And now for some rather fun musings from my screwed up brain :D.

OK, we where talking about booze in my gaming group of friends the other week (we got to see an honest-to-god lush (at least he was IMHO)) and it put us on the topic for a bit. I had also been reading recently the latest chapter of Identity Crisis, a story set (mostly) in the world of the Sabrina Online comic (go here (www.ic-stories.com) for the story, it's good, trust me) and started wondering. Laws saying that alcohol can't be sold on Sunday and that some stores are closed are called blue laws and where started by the church. Porno movies are often called blue movies (at least the good ones are) and I don't know where that came from. I have no clue what it means if it means anything at all, just something I found interesting.

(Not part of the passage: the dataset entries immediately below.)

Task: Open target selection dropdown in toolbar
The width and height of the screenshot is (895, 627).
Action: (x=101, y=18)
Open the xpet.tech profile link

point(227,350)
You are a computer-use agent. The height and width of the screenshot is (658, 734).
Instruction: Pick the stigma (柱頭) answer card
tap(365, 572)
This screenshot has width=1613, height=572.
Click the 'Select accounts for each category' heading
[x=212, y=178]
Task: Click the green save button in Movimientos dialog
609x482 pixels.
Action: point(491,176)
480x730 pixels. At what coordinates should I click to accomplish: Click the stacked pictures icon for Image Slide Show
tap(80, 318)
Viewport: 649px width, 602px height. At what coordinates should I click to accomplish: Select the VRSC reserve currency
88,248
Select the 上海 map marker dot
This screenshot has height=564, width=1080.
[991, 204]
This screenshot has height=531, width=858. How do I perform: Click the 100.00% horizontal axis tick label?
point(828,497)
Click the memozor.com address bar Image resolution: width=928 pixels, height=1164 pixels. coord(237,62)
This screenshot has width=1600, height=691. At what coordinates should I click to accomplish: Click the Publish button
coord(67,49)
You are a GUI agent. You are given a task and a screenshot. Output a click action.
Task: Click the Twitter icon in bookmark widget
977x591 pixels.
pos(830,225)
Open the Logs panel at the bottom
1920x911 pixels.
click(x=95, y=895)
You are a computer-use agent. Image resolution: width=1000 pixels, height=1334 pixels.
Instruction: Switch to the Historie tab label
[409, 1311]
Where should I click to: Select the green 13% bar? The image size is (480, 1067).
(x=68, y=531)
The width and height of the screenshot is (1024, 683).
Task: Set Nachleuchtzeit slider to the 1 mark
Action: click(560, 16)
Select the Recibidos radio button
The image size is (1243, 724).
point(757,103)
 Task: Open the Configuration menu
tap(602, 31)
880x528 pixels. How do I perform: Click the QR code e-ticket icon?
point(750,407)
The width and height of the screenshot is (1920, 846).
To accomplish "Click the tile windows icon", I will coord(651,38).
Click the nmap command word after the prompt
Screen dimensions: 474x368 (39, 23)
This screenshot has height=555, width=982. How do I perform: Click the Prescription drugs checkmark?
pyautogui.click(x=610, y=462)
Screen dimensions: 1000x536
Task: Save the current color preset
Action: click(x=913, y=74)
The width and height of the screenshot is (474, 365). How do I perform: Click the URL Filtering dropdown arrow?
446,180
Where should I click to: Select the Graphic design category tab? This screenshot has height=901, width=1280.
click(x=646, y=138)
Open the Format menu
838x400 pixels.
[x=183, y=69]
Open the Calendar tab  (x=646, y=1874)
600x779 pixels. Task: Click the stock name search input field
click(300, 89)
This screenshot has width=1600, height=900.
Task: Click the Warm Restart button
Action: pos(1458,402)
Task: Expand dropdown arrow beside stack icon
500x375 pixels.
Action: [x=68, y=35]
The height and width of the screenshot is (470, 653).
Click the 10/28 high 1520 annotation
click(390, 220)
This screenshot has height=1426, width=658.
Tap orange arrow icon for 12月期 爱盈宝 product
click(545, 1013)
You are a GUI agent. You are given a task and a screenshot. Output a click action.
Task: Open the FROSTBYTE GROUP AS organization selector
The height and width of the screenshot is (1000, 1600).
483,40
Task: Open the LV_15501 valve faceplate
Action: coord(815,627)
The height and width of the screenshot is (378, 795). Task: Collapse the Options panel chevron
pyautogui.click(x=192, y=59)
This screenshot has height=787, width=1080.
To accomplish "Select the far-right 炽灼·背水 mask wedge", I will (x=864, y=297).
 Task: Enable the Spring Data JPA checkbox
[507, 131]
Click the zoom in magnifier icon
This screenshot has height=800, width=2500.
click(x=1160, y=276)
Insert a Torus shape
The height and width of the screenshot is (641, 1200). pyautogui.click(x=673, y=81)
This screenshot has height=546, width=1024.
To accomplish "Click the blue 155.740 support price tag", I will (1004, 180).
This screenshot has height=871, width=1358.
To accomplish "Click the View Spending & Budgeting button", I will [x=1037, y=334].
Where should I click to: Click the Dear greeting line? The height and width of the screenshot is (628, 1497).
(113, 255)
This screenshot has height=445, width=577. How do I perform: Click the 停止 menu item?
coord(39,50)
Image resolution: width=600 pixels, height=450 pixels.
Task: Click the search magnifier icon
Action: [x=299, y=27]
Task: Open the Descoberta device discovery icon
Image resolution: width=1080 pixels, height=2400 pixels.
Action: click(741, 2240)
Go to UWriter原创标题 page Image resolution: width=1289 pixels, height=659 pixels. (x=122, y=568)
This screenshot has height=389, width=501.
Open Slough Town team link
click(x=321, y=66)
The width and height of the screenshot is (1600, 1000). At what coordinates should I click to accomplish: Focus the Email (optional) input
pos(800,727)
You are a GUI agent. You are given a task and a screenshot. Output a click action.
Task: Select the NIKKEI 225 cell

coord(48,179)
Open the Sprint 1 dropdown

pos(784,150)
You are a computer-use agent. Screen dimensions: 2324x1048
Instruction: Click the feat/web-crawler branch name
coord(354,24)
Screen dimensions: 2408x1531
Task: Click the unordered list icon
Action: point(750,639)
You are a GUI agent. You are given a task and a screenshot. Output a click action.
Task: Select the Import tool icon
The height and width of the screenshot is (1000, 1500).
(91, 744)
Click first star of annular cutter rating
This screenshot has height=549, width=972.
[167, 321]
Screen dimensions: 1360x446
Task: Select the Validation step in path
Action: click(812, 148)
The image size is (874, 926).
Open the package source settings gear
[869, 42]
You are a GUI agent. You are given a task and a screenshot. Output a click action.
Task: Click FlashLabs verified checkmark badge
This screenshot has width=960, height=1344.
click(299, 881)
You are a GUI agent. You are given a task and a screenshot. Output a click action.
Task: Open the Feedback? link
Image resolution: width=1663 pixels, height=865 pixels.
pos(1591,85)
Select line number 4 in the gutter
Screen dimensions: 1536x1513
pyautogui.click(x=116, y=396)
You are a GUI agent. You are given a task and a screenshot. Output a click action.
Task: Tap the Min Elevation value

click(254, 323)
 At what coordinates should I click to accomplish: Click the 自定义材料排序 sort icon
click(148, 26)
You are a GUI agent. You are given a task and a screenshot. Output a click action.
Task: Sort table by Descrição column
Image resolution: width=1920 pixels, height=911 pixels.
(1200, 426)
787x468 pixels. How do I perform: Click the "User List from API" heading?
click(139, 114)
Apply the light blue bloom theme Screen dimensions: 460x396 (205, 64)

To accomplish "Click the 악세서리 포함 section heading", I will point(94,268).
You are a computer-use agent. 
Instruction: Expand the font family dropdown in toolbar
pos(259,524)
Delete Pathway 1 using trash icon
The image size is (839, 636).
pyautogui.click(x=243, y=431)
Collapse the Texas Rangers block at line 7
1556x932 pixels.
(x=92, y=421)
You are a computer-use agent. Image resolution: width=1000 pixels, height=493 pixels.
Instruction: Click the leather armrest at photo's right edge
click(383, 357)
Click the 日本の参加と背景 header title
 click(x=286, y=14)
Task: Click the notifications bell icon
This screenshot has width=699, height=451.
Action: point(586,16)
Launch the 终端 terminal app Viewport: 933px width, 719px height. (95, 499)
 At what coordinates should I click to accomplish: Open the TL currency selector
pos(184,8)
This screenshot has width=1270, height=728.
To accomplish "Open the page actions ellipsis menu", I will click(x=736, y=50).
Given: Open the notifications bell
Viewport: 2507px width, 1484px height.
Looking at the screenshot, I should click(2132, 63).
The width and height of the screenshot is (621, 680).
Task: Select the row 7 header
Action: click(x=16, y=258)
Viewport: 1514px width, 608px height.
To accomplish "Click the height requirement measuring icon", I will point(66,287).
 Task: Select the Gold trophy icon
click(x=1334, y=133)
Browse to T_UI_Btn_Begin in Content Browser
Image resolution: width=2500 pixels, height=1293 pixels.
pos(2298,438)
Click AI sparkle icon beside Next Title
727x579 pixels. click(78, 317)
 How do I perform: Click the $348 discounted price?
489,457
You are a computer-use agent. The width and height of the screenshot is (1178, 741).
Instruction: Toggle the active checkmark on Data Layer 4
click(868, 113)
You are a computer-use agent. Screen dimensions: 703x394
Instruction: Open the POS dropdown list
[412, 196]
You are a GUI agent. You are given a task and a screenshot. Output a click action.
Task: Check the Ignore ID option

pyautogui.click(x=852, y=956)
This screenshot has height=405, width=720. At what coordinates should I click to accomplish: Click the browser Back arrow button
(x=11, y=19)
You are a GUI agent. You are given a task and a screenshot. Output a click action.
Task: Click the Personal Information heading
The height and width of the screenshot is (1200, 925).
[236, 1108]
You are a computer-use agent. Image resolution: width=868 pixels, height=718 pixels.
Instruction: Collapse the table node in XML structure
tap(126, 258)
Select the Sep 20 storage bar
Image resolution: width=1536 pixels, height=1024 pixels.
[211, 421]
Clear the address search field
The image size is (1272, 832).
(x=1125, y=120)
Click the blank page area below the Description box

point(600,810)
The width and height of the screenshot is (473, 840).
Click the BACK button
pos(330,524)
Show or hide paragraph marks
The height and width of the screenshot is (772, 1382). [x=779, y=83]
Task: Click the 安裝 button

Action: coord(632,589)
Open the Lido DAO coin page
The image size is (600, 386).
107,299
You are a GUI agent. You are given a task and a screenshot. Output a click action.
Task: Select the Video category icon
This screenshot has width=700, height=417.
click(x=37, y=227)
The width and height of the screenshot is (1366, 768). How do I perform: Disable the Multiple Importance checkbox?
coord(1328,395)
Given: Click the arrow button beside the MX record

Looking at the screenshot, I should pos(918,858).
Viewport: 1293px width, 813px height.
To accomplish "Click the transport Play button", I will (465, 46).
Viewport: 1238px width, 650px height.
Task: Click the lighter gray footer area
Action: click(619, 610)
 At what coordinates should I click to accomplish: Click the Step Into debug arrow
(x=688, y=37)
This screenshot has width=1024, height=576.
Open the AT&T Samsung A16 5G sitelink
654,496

Alright and here's another one. Scientists have estimated that our planet is something like 4 billion years old. Take off about a billion for basic evolution and you have 3 billion years with complex life forms. They date the dino's from about 120 million years to about 75 million years when they got wiped out by something. Humans, they estimate, have been around for only a few hundred thousand years if memory serves me well (and it often doesn’t). Now that leaves some good 60 to 65 some million years between then and some 2.5 to 3 billion years before that of time that we know little to nothing about. Makes me wonder what sentient life forms evolved during that time. I mean look at what we've accomplished in just the last 500 years, and you can't tell me that it's possible for a society similar to our to grow and die, or grow and leave this dirtball behind for parts unknown. Factor that in with some of the strange inconsistencies that crop up from time to time that few people seem to hear about and it makes you wonder doesn’t it.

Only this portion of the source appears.